Por un gobierno de unidad nacional
La profunda crisis actual, a escala nacional y global, exige perentoriamente la conformación de un Gobierno de Unidad Nacional. Se ha vuelto un lugar común afirmar que nos encontramos en un momento decisivo para el futuro del país, pero hoy esta aseveración trasciende la retórica política. Es una evidencia manifiesta que resulta irresponsable ignorar, so pena de enfrentar consecuencias devastadoras si no actuamos con la más fría y calculadora racionalidad política.
Enfrentar este momento demanda visión de Estado, pragmatismo político (realpolitik), trascender la nociva polarización y convocar al centro político en aras de garantizar la estabilidad institucional.
Este no es el momento de continuar sembrando miedo para vender seguridad, ni de continuar alimentando el odio instigado por los habituales «agitadores de emociones». Por encima de cualquier cálculo partidista, y en nombre del interés nacional, es indispensable construir consensos que convoquen decididamente al centro político, sin excluir a otras fuerzas democráticas dispuestas a sumar.
Este acuerdo debe materializarse en un gobierno de coalición amplio, que sea el punto de partida para lograr el imprescindible Acuerdo sobre lo Fundamental. Solo a partir de estos mínimos éticos, institucionales y democráticos podremos emprender el arduo pero necesario camino hacia la reconciliación nacional.
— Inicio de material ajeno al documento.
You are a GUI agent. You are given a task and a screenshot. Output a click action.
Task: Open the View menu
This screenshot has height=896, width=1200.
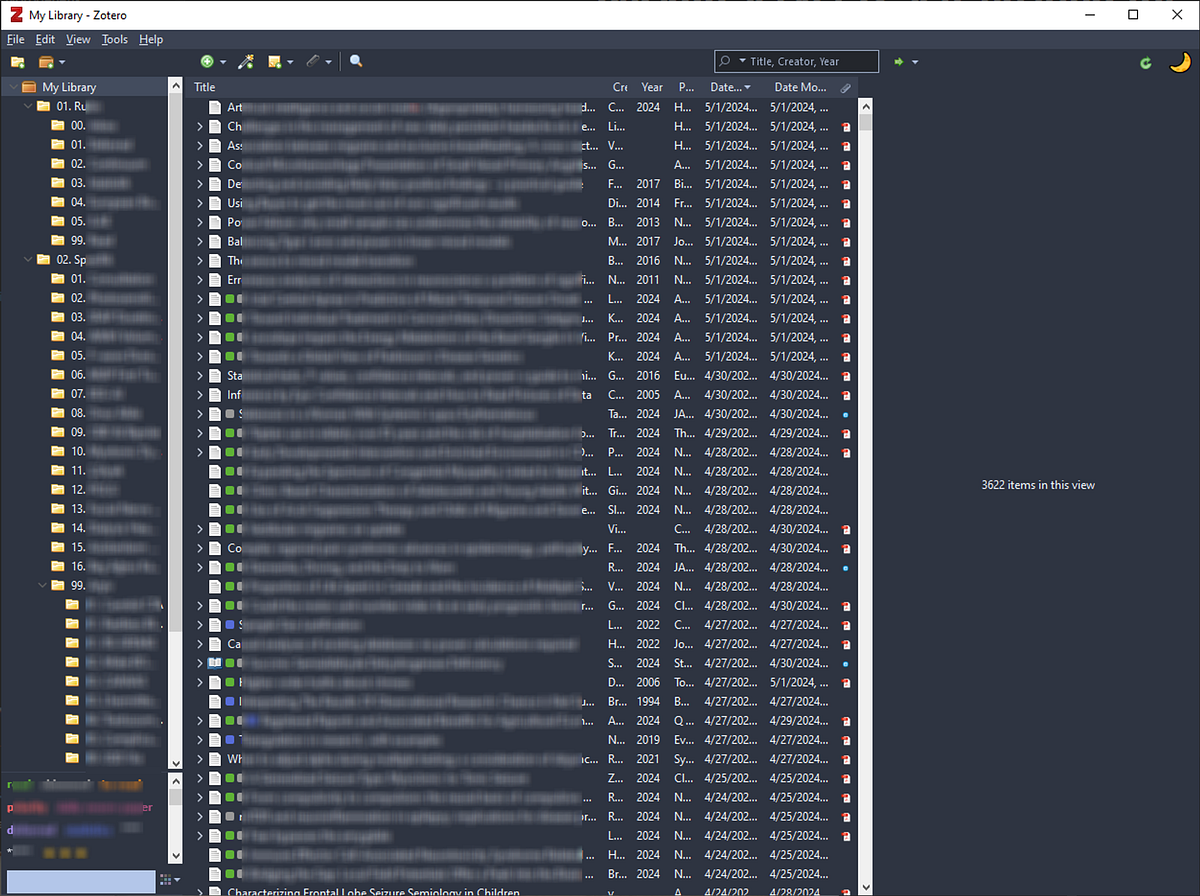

Asimismo, esta unidad también debe entenderse en el marco de la crisis climática global, un desafío sin precedentes que exige respuestas colectivas.
Todo lo anterior demanda grandeza,y generosidad política, prescindir del habitual maximalismo y aceptar el pragmatismo, en el entendido de que la política es el arte de lo posible, no de lo que se quiere o desea. No se deben imponer visiones absolutas, sino alcanzar consensos viables. Las decisiones grupales requieren concesiones mutuas. El precio del maximalismo político es frecuentemente el de la frustración.
Y , por encima del inmediatismo y las emociones que nos caracterizan como colombianos, también se requiere de una visión estratégica a largo plazo que ponga la supervivencia por encima de cualquier interés partidista o particular. En últimas, es un asunto de seguridad nacional.